The recent findings of scientists at the National Institute of Standards and Technology (NIST), USA significantly advanced the development of portable MRI technology. The study was published in the journal Magnetic Resonance Materials in Physics, Biology, and Medicine.
Magnetic Resonance Imaging or MRI
With the use of magnetic resonance imaging (MRI) machines, it is now feasible to identify a wide range of diseases and other ailments. MRI machines can clearly view non-bony portions of the body, including soft tissue like the brain, muscles, and ligaments, as well as detect cancers.
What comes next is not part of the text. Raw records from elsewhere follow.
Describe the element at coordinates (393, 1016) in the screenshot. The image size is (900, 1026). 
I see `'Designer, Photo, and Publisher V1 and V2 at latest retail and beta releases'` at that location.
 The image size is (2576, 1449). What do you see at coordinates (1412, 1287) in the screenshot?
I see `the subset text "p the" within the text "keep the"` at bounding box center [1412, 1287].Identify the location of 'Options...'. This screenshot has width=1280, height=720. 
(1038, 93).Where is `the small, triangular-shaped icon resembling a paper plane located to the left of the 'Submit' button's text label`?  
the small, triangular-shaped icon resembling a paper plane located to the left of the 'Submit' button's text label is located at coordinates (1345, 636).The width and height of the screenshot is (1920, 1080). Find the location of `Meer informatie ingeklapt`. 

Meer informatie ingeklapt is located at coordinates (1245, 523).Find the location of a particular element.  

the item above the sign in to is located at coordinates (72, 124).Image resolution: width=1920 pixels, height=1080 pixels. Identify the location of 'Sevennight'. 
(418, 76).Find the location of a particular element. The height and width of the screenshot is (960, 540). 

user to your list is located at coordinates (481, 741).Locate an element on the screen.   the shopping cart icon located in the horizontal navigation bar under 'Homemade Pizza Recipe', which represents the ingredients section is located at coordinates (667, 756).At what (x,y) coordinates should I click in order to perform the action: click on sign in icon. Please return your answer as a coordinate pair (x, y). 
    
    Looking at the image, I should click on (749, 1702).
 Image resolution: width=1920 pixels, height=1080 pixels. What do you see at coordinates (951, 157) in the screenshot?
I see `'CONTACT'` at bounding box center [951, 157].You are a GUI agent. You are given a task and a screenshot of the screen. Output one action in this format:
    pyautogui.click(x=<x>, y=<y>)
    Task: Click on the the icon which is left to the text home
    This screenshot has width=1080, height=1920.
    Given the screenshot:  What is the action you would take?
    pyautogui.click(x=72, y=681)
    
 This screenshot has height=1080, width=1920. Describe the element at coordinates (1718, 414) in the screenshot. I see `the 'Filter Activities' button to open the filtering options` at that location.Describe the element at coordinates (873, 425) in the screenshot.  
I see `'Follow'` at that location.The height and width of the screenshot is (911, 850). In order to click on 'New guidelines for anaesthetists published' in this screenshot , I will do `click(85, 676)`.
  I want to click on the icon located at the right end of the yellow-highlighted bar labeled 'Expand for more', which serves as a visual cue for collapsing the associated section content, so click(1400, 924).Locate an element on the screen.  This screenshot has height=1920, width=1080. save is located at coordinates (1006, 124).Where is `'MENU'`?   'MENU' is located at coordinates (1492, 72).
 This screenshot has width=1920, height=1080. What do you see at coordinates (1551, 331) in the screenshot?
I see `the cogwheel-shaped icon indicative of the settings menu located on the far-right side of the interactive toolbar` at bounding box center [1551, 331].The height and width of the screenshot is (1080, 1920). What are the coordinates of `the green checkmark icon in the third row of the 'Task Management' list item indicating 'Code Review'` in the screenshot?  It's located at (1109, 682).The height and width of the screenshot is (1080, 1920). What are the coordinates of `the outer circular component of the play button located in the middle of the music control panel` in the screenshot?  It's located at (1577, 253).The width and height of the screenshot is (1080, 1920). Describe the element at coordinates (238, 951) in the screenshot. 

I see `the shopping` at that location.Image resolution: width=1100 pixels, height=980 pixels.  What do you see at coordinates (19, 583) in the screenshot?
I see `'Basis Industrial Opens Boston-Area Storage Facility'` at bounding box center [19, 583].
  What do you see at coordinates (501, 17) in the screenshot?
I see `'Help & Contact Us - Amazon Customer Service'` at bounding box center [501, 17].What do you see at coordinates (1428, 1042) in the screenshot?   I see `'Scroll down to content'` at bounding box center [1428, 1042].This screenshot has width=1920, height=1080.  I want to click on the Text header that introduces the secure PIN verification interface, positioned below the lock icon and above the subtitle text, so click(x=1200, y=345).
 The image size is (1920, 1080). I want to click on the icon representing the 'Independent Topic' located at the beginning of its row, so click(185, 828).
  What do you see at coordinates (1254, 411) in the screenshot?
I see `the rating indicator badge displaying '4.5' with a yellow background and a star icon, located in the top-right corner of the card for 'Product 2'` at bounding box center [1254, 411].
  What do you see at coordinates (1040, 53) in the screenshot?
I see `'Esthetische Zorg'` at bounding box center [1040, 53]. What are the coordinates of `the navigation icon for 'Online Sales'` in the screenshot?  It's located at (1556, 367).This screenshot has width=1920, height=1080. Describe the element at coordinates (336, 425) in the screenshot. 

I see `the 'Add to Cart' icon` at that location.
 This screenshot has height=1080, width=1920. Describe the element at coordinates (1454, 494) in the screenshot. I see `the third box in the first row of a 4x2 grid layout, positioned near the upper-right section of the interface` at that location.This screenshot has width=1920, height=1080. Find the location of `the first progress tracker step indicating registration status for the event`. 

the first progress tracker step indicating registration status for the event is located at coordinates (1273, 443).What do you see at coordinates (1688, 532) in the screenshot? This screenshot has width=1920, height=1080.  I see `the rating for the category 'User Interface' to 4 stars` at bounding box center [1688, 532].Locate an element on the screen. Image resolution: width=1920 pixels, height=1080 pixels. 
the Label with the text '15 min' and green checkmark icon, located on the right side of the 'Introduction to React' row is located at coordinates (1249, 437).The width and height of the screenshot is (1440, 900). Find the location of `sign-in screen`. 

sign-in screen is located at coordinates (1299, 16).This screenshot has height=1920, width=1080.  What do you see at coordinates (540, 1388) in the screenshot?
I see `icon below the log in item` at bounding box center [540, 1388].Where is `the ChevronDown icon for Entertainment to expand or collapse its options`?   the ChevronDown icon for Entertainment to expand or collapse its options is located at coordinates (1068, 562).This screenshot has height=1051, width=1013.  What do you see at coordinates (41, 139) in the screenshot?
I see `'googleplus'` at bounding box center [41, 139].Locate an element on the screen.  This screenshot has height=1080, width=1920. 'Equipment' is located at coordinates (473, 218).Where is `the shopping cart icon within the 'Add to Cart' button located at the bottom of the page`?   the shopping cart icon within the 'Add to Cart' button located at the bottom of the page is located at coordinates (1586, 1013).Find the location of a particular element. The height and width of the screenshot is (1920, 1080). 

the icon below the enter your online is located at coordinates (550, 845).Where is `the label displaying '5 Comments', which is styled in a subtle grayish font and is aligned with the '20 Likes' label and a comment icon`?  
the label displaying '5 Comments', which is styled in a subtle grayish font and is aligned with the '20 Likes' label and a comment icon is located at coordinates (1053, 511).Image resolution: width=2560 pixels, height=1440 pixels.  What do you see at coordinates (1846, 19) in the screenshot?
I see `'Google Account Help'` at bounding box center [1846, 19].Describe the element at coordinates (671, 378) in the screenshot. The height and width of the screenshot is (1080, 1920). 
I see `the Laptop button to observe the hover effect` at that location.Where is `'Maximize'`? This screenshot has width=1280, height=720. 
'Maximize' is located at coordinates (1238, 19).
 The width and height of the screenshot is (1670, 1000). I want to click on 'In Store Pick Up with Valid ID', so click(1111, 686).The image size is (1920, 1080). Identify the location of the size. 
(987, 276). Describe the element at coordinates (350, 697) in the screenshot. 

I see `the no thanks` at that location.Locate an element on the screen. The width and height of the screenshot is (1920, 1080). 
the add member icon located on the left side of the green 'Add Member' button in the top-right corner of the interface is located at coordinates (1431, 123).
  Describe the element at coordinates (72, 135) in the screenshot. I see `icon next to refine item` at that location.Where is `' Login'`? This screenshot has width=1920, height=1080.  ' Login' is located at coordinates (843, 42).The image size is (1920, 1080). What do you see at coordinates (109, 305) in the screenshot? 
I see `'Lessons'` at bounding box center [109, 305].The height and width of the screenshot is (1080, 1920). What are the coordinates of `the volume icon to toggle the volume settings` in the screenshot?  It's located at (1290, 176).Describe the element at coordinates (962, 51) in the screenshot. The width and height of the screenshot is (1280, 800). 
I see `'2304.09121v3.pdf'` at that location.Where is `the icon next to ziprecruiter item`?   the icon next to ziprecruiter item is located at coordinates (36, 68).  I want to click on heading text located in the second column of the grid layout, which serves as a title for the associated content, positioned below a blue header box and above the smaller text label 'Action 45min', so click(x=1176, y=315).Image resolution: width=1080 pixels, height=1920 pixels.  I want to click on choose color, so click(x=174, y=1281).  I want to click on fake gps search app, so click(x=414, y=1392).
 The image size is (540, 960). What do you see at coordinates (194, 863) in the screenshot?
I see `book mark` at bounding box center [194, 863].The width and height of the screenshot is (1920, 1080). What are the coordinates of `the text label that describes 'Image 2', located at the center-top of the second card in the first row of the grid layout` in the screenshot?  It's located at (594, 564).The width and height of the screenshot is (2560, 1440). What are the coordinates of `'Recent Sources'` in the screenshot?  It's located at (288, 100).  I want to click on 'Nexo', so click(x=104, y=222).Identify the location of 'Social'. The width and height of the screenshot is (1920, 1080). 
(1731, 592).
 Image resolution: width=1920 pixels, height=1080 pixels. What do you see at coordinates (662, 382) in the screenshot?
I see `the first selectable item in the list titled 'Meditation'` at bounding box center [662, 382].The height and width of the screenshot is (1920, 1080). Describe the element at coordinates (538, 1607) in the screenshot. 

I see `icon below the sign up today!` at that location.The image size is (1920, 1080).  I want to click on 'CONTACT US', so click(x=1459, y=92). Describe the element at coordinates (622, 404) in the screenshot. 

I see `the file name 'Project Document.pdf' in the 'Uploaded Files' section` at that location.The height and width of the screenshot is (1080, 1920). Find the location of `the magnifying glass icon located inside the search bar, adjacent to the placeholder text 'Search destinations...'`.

However, because of their vast size and high cost, traditional MRI machines are mostly used in hospitals and other major facilities.
Portable MRI
Companies are creating new portable models with weaker magnetic fields as an alternative solution. The applications of MRI may be expanded by these novel models. Low-field MRI equipment, for instance, could be used in ambulances and other mobile situations. Additionally, they can be considerably less expensive, promising to make MRI more broadly accessible, including in underprivileged areas and poor countries.
Understanding the Science
The relationship between low-field pictures and the underlying tissue qualities they represent has to be better understood for low-field MRI scanners to perform to their full potential. To enhance low-field MRI technology and evaluate techniques for producing pictures with smaller magnetic fields, researchers at the National Institute of Standards and Technology (NIST) have been working on several fronts.
Magnetic resonance images of tissues differ according to the magnetic strength of the instrument. We need to know how human tissue appears at these lower field strengths because the contrast of the images is different with low-field MRI systems.
Study at NIST
In order to achieve these goals, scientists studied the characteristics of brain tissue in weak magnetic fields. The scientists imaged the brain tissue of five male and five female volunteers using a portable MRI scanner that is readily available in the market. The magnetic field used to create the images was 64 millitesla, which is at least 20 times weaker than the magnetic field used by standard MRI scanners.
They gathered images of the complete brain and data on its white matter, which is deeper brain tissue that houses nerve fibers, gray matter, which contains a high concentration of nerve cells, and cerebrospinal fluid, which is the clear fluid that surrounds the brain and spinal cord.
The MRI technology can create images that contain quantitative data about each component because these three components of the brain react to the low magnetic field in various ways and produce distinct signals that reflect their particular characteristics. Knowledge about the quantitative properties of tissue enables the development of new image collection strategies for this MRI system.
MRI contrast agents
MRI contrast agents, which are magnetic substances injected into patients to improve image contrast, are frequently employed in MRI at standard magnetic field strengths because they make it simpler for radiologists to spot anatomical features or signs of disease. However, experts are only now beginning to comprehend how the new low-field MRI scanners might be employed in conjunction with contrast agents. These scanners’ lower field strengths may cause contrast agents to behave differently than they would at higher field strengths, opening the door to the application of novel magnetic materials for picture enhancement.
In low magnetic fields, researchers from NIST and their associates compared the sensitivity of several magnetic contrast agents. Iron oxide nanoparticles beat conventional contrast agents, which are comprised of the rare-earth metal gadolinium, according to the study’s findings. The nanoparticles produced enough contrast at low magnetic field strengths at a concentration that was only roughly one-ninth that of the gadolinium particles.
According to NIST researcher Samuel Oberdick, another benefit of iron oxide nanoparticles is that they are broken down by the body rather than possibly building up in tissue. In contrast, a small amount of gadolinium may build up in tissue and, if ignored, could affect how subsequent MRI scans are interpreted.